International Journal of Computer Applications |
Foundation of Computer Science (FCS), NY, USA |
Volume 38 - Number 3 |
Year of Publication: 2012 |
Authors: Shekhar singh |
10.5120/4667-6771 |
Shekhar singh . Cancer Cells Detection and Classification in Biopsy Image. International Journal of Computer Applications. 38, 3 ( January 2012), 15-21. DOI=10.5120/4667-6771
In this research work, to understand the types of cancer cell and attempt to analyses the biopsy slides. In this method to identify cancer parts just using simple technique of isolation of insignificant portion of biopsy slide by cancer cell level and object level segmentation and classification. Many features used in the cancer cell detection and classification of biopsy image are inspired by clinical pathologists as important for diagnosis, prognosis and characterization.
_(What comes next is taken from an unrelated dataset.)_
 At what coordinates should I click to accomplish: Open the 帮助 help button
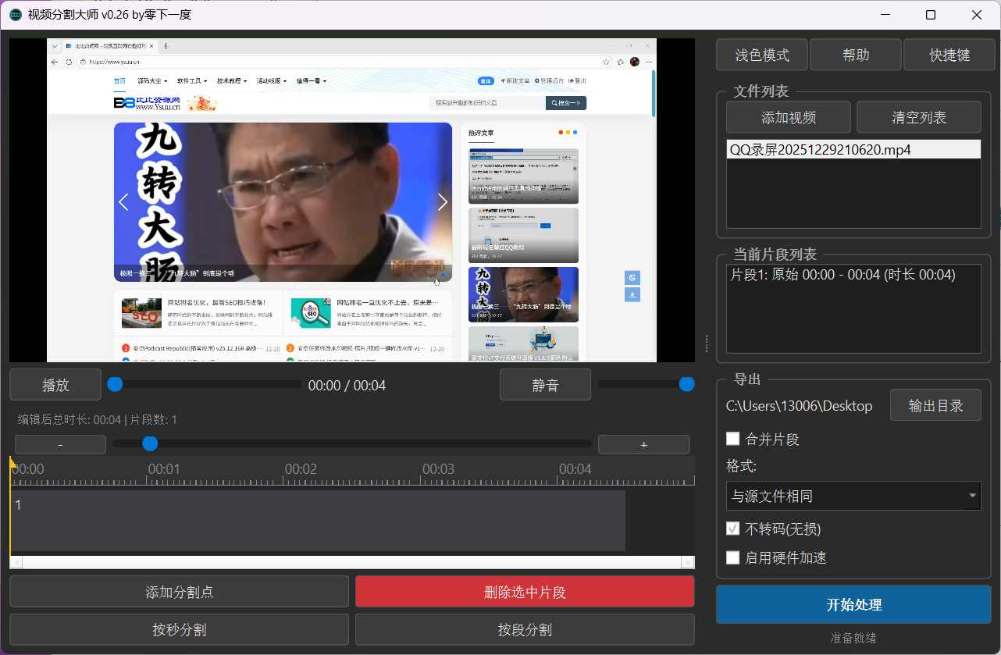coord(855,55)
A large majority of these features are features of cell nuclei in biopsy image; as such, there is often the desire to segment the image into individual cell nuclei and cancer object. In this paper, present an analysis of the utility of color Thresholding, adaptive Thresholding and watershed method for segmentation of cancer cell nuclei for classification of H&E stained histopathology image of breast tissue using neural network. This paper showing the cell level and object level classification performance using these segmented nuclei in a benign versus malignant. Results indicate that very good segmentation and classification accuracies can be achieved with color Thresholding, adaptive Thresholding, watershed based segmentation of cancer cell nuclei and cancer objects and classification of biopsy image.